Science Seminar Series: Integrating Science and Culture in Coastal Wetland Restoration

Science Center 103

Open to the public

/ Tuesday


Coastal wetlands are among the most valuable and threatened ecosystems across the globe. The functions and services provided by wetlands are numerous and include food production, disturbance regulation, and cultural uses and values. Given their threatened status, significant effort has been devoted to the conservation and restoration of these dynamic coastal landscapes. However, traditional conservation practices are conducted under a historical paradigm that focuses on but a few components of wetland ecosystems (e.g. the plant-soil interface) with little consideration of how the broader ecological community or the practices and culture of local communities may influence conservation and restoration outcomes. This talk describes research that challenges our traditional understanding of how wetlands are maintained and provides insight on new directions in wetland conservation and restoration practice.

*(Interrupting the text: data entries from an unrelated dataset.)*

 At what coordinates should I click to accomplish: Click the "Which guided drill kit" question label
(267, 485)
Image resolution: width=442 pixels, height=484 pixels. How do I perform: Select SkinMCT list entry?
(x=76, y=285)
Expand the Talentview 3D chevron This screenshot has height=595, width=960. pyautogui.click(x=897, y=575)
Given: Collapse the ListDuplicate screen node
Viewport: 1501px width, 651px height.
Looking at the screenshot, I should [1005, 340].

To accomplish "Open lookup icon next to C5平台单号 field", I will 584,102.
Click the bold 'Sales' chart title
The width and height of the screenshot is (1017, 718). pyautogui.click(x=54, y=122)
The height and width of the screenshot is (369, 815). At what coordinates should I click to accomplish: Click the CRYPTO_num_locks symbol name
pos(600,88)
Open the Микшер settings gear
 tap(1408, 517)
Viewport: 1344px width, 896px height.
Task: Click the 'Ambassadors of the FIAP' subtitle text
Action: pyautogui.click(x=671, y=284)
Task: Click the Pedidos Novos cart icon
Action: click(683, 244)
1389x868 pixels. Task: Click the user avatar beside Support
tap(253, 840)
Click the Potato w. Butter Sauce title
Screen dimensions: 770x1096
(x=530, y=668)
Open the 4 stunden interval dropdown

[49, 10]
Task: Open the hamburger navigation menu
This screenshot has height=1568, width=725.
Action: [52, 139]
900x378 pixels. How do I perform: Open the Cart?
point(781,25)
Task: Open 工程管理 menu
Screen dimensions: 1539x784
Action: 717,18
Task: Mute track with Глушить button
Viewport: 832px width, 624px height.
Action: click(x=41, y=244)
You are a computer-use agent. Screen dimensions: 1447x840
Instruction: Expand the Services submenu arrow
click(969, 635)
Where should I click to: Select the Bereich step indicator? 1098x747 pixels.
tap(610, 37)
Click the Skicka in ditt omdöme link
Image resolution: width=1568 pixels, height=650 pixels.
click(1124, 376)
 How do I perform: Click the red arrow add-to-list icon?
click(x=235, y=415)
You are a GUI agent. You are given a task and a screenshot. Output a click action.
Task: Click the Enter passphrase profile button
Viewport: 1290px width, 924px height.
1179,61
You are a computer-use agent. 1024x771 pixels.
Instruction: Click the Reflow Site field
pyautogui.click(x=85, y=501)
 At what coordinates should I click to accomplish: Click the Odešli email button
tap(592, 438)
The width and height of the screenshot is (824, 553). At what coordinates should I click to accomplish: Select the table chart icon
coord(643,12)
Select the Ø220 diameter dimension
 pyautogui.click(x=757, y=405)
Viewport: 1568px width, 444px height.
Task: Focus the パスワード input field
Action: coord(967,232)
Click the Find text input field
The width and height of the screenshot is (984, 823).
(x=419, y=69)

Dr. Alexandria Moore is an NSF Fellow at the American Museum of Natural History. She recently completed her PhD at the Yale School of Forestry and Environmental Studies, where her research focused on how predator-prey interactions impact the health and functioning of wetland ecosystems. At AMNH, she is expanding on the work she did at Yale by branching out into new wetland ecosystems while exploring the cultural implications of habitat restoration and conservation. Outside of academia and research, she loves spending time with friends and family, traveling the world, and addressing issues of diversity, equity, and inclusion in STEM.